[SET TASK]:
Swap "Given" for "Request" throughout all the records below, leave everything else unchanged, and omit the pictures from your answer.

[Records for locating displayed items]

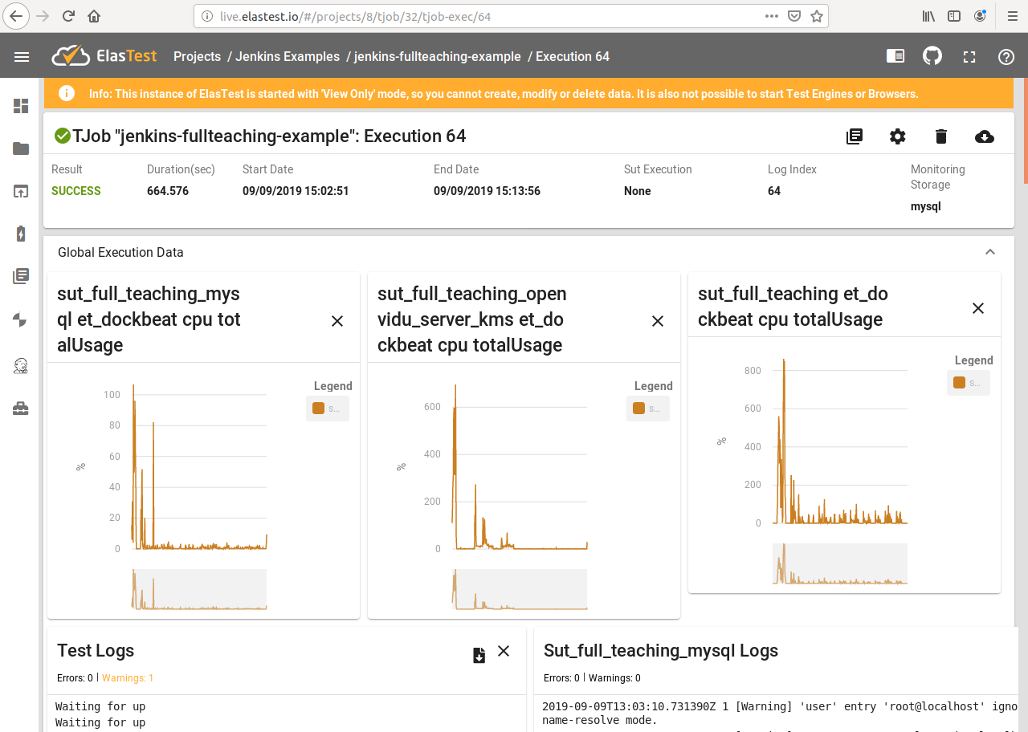
Task: Click the dashboard icon in sidebar
Action: click(x=21, y=106)
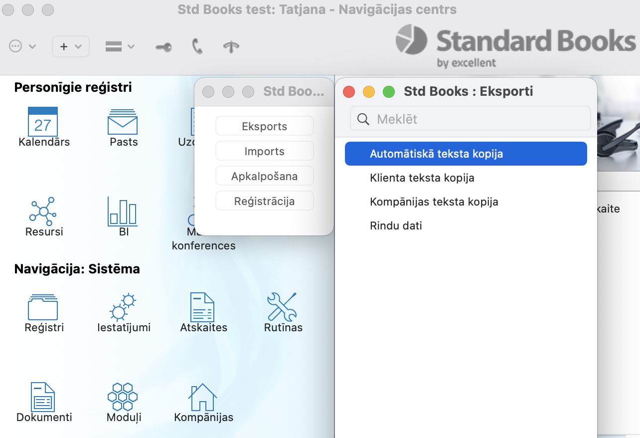Open the Reģistri folder icon

(43, 307)
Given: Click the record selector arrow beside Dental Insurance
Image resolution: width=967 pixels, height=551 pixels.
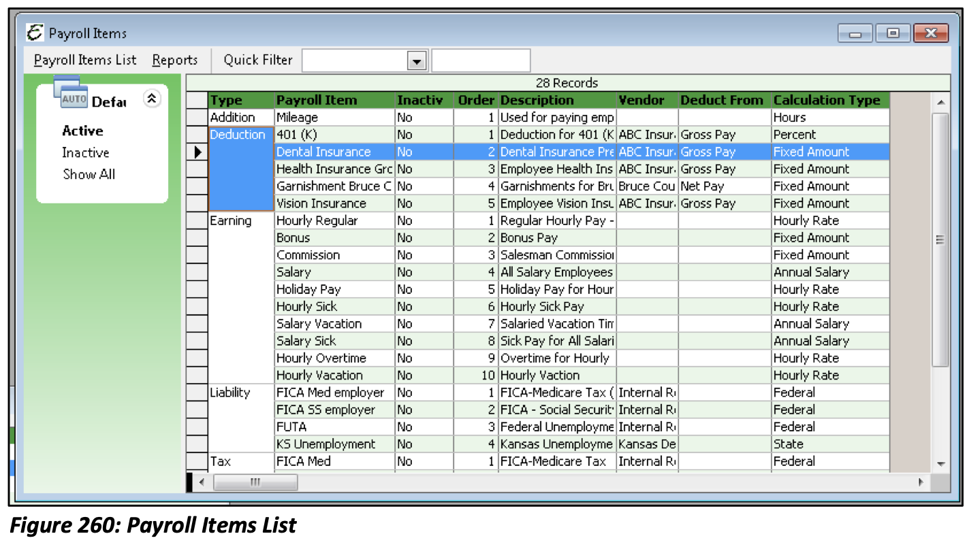Looking at the screenshot, I should (x=197, y=152).
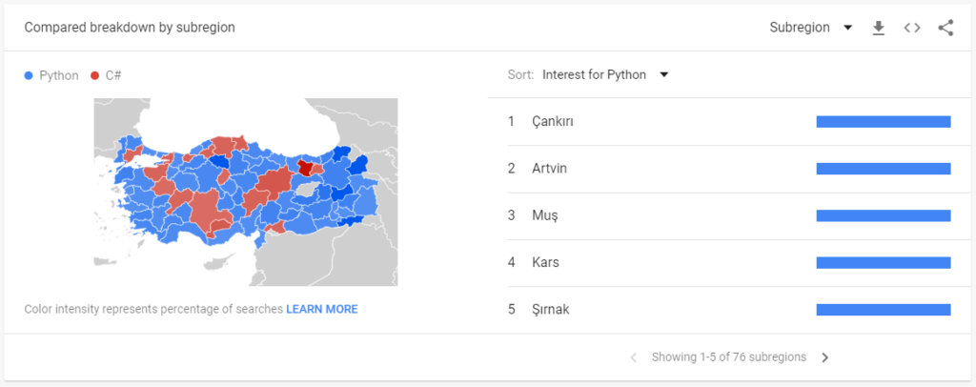
Task: Click the previous page arrow
Action: [x=634, y=357]
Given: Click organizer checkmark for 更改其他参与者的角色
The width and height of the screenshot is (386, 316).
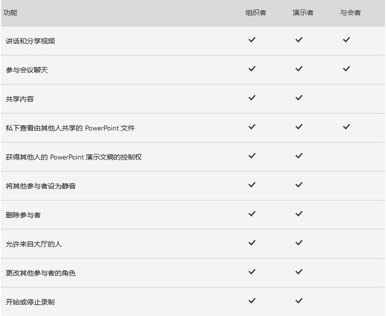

[RESULT BELOW]:
Task: Click the dashboard icon in sidebar
Action: click(x=21, y=106)
Open the Reģistri folder icon

(43, 307)
Request: Click the record selector arrow beside Dental Insurance
Image resolution: width=967 pixels, height=551 pixels.
Looking at the screenshot, I should (x=197, y=152).
Task: Click the previous page arrow
Action: [x=634, y=357]
Request: Click organizer checkmark for 更改其他参与者的角色
The width and height of the screenshot is (386, 316).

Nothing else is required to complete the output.